**THE TASK:** For this exercise, write out each entry below exactly as it reads.

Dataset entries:
§ §
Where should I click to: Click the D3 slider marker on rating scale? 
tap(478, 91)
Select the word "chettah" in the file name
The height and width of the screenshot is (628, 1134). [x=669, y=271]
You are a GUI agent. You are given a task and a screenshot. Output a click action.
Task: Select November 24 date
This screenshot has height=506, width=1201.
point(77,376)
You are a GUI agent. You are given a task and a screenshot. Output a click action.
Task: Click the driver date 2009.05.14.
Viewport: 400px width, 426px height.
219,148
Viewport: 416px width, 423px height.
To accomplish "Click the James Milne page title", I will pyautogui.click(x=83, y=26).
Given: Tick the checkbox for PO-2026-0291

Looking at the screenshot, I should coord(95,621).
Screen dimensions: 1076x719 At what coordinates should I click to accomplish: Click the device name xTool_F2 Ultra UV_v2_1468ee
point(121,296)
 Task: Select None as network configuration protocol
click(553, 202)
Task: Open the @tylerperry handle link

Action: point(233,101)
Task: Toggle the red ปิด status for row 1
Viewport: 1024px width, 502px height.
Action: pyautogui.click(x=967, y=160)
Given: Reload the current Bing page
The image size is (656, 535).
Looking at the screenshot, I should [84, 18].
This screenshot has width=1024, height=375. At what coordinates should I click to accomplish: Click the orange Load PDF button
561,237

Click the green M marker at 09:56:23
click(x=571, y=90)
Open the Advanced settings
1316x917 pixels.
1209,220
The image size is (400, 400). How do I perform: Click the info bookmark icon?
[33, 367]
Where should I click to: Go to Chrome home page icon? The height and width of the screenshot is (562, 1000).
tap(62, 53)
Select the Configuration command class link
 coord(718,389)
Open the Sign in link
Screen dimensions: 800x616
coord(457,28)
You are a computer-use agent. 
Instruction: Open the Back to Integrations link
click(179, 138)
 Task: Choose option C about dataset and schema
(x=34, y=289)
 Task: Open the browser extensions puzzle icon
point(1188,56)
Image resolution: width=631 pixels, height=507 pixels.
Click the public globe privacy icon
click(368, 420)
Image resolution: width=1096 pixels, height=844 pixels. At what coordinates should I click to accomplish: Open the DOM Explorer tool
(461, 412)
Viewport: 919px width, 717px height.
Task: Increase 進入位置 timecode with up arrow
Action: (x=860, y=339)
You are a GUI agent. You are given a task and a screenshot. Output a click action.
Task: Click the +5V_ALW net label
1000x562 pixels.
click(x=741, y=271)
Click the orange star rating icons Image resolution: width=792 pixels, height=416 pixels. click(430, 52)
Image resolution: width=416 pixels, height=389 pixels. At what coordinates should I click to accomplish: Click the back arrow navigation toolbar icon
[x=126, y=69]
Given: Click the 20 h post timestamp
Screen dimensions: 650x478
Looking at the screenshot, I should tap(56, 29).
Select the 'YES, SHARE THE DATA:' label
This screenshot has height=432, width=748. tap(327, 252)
§ §
**FINAL ANSWER:**
Where should I click to: Click the D3 slider marker on rating scale? 
tap(478, 91)
Select the word "chettah" in the file name
The height and width of the screenshot is (628, 1134). [x=669, y=271]
You are a GUI agent. You are given a task and a screenshot. Output a click action.
Task: Select November 24 date
This screenshot has height=506, width=1201.
point(77,376)
You are a GUI agent. You are given a task and a screenshot. Output a click action.
Task: Click the driver date 2009.05.14.
Viewport: 400px width, 426px height.
219,148
Viewport: 416px width, 423px height.
To accomplish "Click the James Milne page title", I will pyautogui.click(x=83, y=26).
Given: Tick the checkbox for PO-2026-0291

Looking at the screenshot, I should coord(95,621).
Screen dimensions: 1076x719 At what coordinates should I click to accomplish: Click the device name xTool_F2 Ultra UV_v2_1468ee
point(121,296)
 Task: Select None as network configuration protocol
click(553, 202)
Task: Open the @tylerperry handle link

Action: point(233,101)
Task: Toggle the red ปิด status for row 1
Viewport: 1024px width, 502px height.
Action: pyautogui.click(x=967, y=160)
Given: Reload the current Bing page
The image size is (656, 535).
Looking at the screenshot, I should [84, 18].
This screenshot has width=1024, height=375. At what coordinates should I click to accomplish: Click the orange Load PDF button
561,237

Click the green M marker at 09:56:23
click(x=571, y=90)
Open the Advanced settings
1316x917 pixels.
1209,220
The image size is (400, 400). How do I perform: Click the info bookmark icon?
[33, 367]
Where should I click to: Go to Chrome home page icon? The height and width of the screenshot is (562, 1000).
tap(62, 53)
Select the Configuration command class link
 coord(718,389)
Open the Sign in link
Screen dimensions: 800x616
coord(457,28)
You are a computer-use agent. 
Instruction: Open the Back to Integrations link
click(179, 138)
 Task: Choose option C about dataset and schema
(x=34, y=289)
 Task: Open the browser extensions puzzle icon
point(1188,56)
Image resolution: width=631 pixels, height=507 pixels.
Click the public globe privacy icon
click(368, 420)
Image resolution: width=1096 pixels, height=844 pixels. At what coordinates should I click to accomplish: Open the DOM Explorer tool
(461, 412)
Viewport: 919px width, 717px height.
Task: Increase 進入位置 timecode with up arrow
Action: (x=860, y=339)
You are a GUI agent. You are given a task and a screenshot. Output a click action.
Task: Click the +5V_ALW net label
1000x562 pixels.
click(x=741, y=271)
Click the orange star rating icons Image resolution: width=792 pixels, height=416 pixels. click(430, 52)
Image resolution: width=416 pixels, height=389 pixels. At what coordinates should I click to accomplish: Click the back arrow navigation toolbar icon
[x=126, y=69]
Given: Click the 20 h post timestamp
Screen dimensions: 650x478
Looking at the screenshot, I should tap(56, 29).
Select the 'YES, SHARE THE DATA:' label
This screenshot has height=432, width=748. tap(327, 252)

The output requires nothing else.